Anti-Drogen-Kampf Präsident der Philippinen attackiert Vereinte Nationen

Der 71-jährige Rodrigo Duterte ist seit Ende Juni Präsident der Philippinen.

(Foto: AP)
  • Duterte, der Präsident der Philippinen, droht mit dem Austritt seines Landes aus den Vereinten Nationen, falls sich die UN weiterhin in die inneren Angelegenheiten seines Landes einmischten.
  • Seit seinem Amtsantritt wurden mehr als 600 mutmaßliche Drogendealer umgebracht - ohne Gerichtsurteil.

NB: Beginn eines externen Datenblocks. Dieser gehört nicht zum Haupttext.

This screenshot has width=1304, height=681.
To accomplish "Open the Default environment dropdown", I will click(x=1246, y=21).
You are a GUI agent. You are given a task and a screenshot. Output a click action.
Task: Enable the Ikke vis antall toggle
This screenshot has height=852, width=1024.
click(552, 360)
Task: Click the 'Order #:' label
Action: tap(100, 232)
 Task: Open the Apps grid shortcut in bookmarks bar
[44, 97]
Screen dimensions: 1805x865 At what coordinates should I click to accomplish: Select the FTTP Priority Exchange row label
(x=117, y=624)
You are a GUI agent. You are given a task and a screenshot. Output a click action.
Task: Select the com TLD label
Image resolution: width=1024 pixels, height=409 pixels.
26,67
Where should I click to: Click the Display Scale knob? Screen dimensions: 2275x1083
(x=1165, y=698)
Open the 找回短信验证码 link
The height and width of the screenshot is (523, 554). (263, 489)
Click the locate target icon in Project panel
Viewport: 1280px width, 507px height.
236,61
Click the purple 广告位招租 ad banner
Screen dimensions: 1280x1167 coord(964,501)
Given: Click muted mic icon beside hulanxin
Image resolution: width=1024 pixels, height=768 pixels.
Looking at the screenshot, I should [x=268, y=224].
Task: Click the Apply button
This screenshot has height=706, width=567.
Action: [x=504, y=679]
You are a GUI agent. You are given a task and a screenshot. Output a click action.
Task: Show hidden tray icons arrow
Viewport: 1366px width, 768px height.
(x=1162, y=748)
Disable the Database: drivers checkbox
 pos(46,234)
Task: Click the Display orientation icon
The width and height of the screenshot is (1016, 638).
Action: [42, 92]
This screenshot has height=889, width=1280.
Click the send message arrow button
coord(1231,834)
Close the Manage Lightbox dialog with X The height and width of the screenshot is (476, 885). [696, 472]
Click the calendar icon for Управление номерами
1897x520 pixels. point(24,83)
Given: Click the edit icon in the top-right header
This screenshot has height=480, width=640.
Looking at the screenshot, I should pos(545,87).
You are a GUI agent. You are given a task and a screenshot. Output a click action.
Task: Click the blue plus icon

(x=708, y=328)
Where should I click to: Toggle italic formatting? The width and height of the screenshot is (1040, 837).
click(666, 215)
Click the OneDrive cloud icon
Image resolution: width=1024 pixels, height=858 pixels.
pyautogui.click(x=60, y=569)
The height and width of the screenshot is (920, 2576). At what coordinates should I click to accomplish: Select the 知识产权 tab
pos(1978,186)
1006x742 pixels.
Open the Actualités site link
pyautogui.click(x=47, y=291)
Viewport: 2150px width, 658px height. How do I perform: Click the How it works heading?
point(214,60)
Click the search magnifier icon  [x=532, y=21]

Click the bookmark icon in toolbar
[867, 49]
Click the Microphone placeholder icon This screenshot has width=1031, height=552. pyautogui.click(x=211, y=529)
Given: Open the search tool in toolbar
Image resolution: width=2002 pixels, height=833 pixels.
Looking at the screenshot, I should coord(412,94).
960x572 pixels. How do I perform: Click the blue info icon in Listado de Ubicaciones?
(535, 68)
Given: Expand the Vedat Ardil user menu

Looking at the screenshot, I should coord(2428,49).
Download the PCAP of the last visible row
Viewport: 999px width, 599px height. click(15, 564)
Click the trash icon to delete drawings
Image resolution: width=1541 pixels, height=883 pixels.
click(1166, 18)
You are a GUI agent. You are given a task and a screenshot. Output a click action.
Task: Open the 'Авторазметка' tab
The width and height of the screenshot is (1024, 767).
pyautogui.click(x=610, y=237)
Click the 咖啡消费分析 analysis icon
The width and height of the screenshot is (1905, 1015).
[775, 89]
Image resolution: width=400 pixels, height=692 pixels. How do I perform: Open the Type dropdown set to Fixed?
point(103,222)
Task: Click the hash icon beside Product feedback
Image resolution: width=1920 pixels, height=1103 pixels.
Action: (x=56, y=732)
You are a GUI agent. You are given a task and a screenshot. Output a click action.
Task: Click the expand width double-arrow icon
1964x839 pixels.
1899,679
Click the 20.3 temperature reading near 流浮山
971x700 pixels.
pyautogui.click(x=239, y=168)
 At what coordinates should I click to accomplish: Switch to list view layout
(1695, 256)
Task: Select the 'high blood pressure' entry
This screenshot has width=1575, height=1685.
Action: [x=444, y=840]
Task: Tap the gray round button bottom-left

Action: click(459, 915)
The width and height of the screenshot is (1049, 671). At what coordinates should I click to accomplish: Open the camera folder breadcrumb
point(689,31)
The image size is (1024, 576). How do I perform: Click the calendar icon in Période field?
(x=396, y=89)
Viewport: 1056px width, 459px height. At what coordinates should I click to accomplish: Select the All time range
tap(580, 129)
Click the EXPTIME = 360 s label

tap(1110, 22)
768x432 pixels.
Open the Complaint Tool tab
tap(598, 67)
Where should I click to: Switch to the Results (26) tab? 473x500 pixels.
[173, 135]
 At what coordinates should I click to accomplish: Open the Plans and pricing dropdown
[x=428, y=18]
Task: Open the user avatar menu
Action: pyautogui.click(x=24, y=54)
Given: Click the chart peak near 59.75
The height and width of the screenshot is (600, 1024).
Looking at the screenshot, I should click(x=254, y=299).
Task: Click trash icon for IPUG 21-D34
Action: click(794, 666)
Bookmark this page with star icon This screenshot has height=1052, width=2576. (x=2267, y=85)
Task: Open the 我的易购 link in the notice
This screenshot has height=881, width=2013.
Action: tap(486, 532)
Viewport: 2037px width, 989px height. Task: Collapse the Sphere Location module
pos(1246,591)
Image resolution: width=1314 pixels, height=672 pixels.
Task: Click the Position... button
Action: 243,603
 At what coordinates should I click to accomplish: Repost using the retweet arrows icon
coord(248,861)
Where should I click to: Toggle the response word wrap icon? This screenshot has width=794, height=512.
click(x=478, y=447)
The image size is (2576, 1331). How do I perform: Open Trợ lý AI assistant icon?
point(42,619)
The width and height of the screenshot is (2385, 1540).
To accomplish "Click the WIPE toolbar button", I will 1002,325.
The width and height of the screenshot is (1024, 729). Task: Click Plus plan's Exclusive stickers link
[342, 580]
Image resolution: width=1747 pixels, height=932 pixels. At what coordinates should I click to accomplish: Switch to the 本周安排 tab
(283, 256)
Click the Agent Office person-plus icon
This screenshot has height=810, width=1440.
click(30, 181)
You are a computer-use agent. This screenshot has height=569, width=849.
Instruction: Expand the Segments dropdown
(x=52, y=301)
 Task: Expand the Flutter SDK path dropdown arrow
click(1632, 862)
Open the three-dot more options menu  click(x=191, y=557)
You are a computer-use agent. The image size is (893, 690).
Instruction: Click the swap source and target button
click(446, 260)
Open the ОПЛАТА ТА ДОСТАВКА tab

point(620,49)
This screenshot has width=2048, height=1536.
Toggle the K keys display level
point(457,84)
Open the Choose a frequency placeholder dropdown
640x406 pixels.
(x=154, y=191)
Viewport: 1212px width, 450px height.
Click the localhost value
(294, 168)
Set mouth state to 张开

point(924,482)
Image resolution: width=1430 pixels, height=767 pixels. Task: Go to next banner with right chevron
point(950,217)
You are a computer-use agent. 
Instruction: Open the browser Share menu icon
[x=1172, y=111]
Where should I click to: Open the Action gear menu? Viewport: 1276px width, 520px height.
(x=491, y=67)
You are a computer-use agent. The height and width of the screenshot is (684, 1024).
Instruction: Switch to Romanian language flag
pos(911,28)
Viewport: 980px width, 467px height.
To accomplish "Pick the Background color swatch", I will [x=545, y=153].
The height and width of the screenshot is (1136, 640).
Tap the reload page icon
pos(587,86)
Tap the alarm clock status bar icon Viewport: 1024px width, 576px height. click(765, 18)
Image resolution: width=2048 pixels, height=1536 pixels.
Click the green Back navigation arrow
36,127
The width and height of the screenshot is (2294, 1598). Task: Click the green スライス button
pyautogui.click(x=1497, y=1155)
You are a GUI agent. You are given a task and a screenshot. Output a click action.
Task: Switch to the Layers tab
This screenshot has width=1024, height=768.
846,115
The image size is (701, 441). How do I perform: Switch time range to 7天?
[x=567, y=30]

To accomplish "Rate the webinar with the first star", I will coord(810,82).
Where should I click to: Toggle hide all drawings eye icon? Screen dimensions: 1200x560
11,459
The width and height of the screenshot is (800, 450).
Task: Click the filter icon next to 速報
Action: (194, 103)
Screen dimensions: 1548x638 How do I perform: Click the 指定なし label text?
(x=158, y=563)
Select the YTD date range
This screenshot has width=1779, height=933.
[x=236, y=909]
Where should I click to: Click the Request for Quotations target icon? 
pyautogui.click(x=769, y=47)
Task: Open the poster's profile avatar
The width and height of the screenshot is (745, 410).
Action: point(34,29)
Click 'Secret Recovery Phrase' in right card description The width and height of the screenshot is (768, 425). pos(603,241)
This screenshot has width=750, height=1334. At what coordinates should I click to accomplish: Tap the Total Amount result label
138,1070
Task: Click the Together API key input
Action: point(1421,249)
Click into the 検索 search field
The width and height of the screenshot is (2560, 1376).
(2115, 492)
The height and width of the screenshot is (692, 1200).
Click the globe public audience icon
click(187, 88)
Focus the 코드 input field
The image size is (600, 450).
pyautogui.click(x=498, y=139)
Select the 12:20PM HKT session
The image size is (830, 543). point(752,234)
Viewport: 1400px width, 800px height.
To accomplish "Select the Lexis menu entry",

Der neue philippinische Präsident Rodrigo Duterte hat nach der Kritik der Vereinten Nationen an seinem rigorosen Anti-Drogenkampf mit einem Austritt seines Landes aus der Staatengemeinschaft gedroht. Er wirft den UN und ihren Experten Einmischung in die inneren Angelegenheiten seines Landes vor. "Ich will euch nicht beleidigen, aber vielleicht werden wir einfach entscheiden müssen, uns von den Vereinten Nationen zu trennen", sagte Duterte in seiner Heimatstadt Davao. Der Nachrichtenagentur AFP zufolge sagte er zudem über die UN: "Wenn du so respektlos bist, Hurensohn, dann werde ich dich einfach verlassen."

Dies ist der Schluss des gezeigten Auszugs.